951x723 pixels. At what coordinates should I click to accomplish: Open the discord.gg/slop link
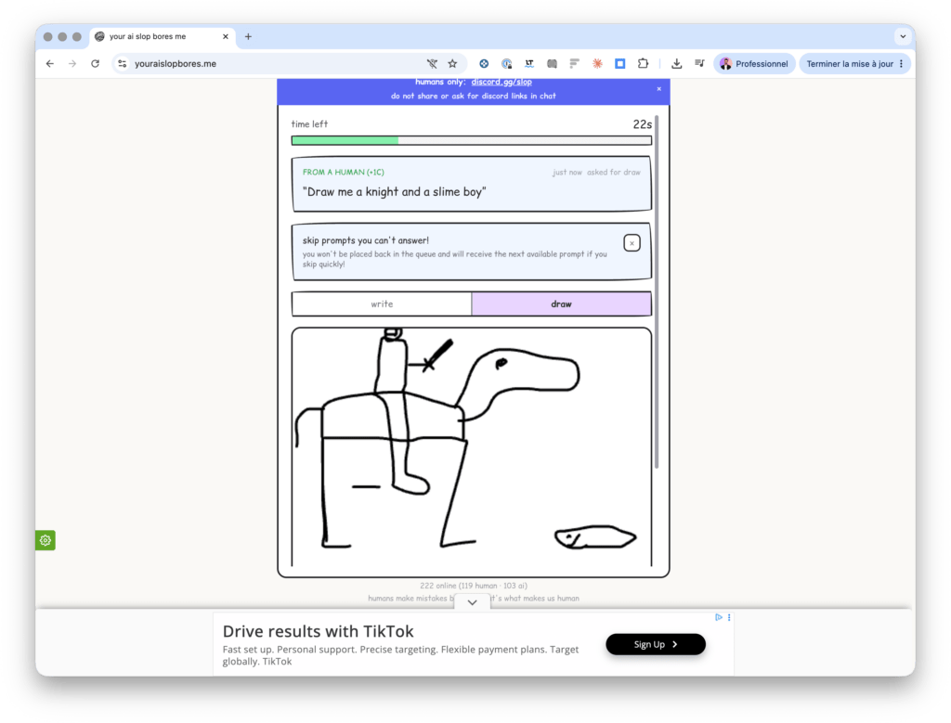point(502,82)
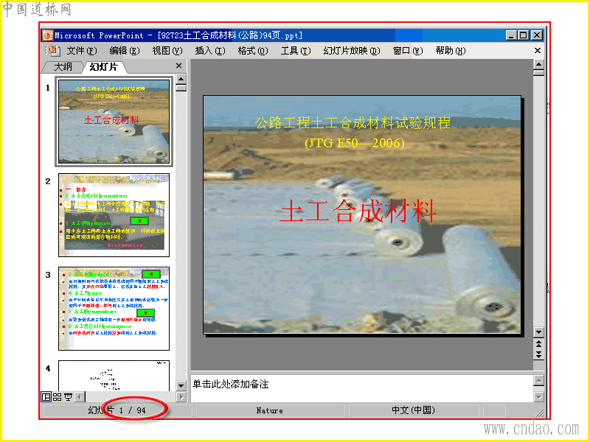Start slide show from view icons
590x442 pixels.
pos(68,396)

#####

* **Activity**
In the copy, each entry above must match exactly, and no picture may be carried over.

* **Output below**
951x723 pixels. At what coordinates should I click to accomplish: Open the discord.gg/slop link
point(502,82)
Start slide show from view icons
590x442 pixels.
pos(68,396)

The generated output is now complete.